Pronouns are not the only type of referring expression that depends on such relationships. The same is true of expressions like similar fruit in sentence (2) or another type in sentence (6) β they are not pronouns, but they need an expression in a preceding clause that they can refer back to.
Question 10.3.1.
Let us look at definiteness next. The definite article the (and other definite expressions) can occur only in noun phrases whose referent is identifiable by the Hearer β otherwise, an indefinite article like a(n) must be used. This is why, for example, the phrase a circular cutting device in sentence 3 has an indefinite article, while the phrase the circular cutting device in sentence 4 has a definite article: the first time it is mentioned, it is not identifiable by the Hearer β circular cutting devices (or any other cutting devices) have not been mentioned at this point, and someone looking up the headword apple corer in an encyclopedia cannot be expected to know enough about apple corers to infer that they must include a cutting device of some sort. In contrast, when the cutting device is mentioned again in the next sentence (4), it is identifiable to the Hearer based on the fact that it has just been introduced.
Question 10.3.2.
Look at the phrases an apple corer in sentence (1) and the apple corer in sentence (5) and make sure you understand why an indefinite article is used in the first case and a definite article is used in the second case.
While definite noun phrases often depend on a previous clause in which their referent was introduced into the text, this is not always the case: referent can sometimes be identifiable even though they have not been mentioned explicitly. For example, the NP the core and pips in sentence (1) has a definite article even though cores and pips have not been mentioned. This is possible because anyone interested in apple corers can be expected to know a bit about apples, including the fact that they have cores and pips. Therefore, it is enough to mention the word apple to allow the Hearer to make apple cores and apple pips identifiable for the Hearer.
Question 10.3.3.
Look at the phrase an apple pie in sentence (9). Given the point just made with respect to apple cores and pips, one might argue that Hearers can be expected to know about the existence of apple pies and that the apple pie mentioned in (9) should be identifiable and thus be introduced in a definite noun phrase. Why is this argument wrong?

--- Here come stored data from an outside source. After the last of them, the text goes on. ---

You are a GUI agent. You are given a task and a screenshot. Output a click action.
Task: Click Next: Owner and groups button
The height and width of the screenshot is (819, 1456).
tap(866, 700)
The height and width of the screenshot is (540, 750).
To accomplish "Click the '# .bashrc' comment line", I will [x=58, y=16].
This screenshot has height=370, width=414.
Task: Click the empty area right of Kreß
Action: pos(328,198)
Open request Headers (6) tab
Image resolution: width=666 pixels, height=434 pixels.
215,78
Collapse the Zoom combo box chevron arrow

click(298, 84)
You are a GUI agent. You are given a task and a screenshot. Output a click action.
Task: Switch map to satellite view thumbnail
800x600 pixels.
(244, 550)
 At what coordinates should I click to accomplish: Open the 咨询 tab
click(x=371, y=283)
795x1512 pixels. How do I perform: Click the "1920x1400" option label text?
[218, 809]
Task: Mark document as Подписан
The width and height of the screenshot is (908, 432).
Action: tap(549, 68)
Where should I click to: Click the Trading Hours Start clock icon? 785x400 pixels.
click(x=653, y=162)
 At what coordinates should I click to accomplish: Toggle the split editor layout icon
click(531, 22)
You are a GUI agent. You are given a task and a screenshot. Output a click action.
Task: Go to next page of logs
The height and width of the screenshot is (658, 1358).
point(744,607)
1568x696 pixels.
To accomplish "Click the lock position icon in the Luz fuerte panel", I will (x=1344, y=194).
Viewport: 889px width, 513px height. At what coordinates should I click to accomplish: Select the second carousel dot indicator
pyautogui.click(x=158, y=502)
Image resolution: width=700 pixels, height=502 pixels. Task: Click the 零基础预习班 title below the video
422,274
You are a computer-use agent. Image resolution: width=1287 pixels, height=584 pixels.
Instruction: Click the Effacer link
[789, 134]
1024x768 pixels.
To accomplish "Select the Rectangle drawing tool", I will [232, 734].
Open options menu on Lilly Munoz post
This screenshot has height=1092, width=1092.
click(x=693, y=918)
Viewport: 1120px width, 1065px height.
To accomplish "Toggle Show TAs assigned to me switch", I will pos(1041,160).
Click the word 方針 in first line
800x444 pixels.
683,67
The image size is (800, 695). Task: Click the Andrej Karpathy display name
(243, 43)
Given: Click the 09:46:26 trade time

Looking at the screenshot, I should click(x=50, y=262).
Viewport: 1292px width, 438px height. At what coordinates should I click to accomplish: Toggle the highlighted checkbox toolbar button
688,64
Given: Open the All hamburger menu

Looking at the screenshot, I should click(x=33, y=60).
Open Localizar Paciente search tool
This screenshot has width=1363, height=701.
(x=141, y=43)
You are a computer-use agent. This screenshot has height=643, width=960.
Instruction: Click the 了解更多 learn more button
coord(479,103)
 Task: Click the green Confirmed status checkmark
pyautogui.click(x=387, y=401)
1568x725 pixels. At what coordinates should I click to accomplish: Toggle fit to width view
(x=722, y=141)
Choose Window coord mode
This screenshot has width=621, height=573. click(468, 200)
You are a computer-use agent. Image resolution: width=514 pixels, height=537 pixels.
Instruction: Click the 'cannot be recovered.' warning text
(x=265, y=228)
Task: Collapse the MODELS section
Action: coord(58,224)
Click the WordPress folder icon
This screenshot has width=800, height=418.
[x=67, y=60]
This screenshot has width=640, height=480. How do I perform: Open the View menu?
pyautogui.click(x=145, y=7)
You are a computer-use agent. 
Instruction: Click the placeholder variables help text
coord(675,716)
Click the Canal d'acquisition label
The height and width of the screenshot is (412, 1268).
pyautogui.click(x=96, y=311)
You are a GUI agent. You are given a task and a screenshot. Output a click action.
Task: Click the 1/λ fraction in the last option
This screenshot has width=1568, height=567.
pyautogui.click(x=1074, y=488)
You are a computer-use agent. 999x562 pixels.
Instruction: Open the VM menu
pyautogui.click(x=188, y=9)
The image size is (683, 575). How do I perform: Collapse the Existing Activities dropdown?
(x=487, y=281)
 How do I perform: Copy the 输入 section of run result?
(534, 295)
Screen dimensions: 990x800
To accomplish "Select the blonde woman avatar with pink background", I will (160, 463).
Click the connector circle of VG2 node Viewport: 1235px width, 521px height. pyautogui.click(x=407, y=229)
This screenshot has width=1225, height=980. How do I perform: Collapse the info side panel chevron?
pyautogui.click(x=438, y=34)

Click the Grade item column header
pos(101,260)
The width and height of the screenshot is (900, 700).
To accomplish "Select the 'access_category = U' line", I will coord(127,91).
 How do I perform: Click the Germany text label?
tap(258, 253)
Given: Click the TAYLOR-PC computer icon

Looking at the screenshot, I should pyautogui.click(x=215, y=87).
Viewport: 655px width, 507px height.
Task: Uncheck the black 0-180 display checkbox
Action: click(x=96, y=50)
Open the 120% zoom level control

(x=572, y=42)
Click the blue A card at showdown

Ellipsis, finally, works a bit like pronouns: sometimes, a phrase can be left out completely if it has already been mentioned. For example, in the clauses Another type of apple corer can be placed on top of the apple and pushed through, the noun phrase the apple would be expected to occur after through: If the clause containing push stood by itself, it would have to be present: The apple corer can be pushed through the apple, not *The apple corer can be pushed through. In sentence (6) it can be left out because it is mentioned in the directly preceding VP placed on top of the apple. Again, ellipsis does not signal a relationship between two sentence but it is possible only in a sentence that is part of a text.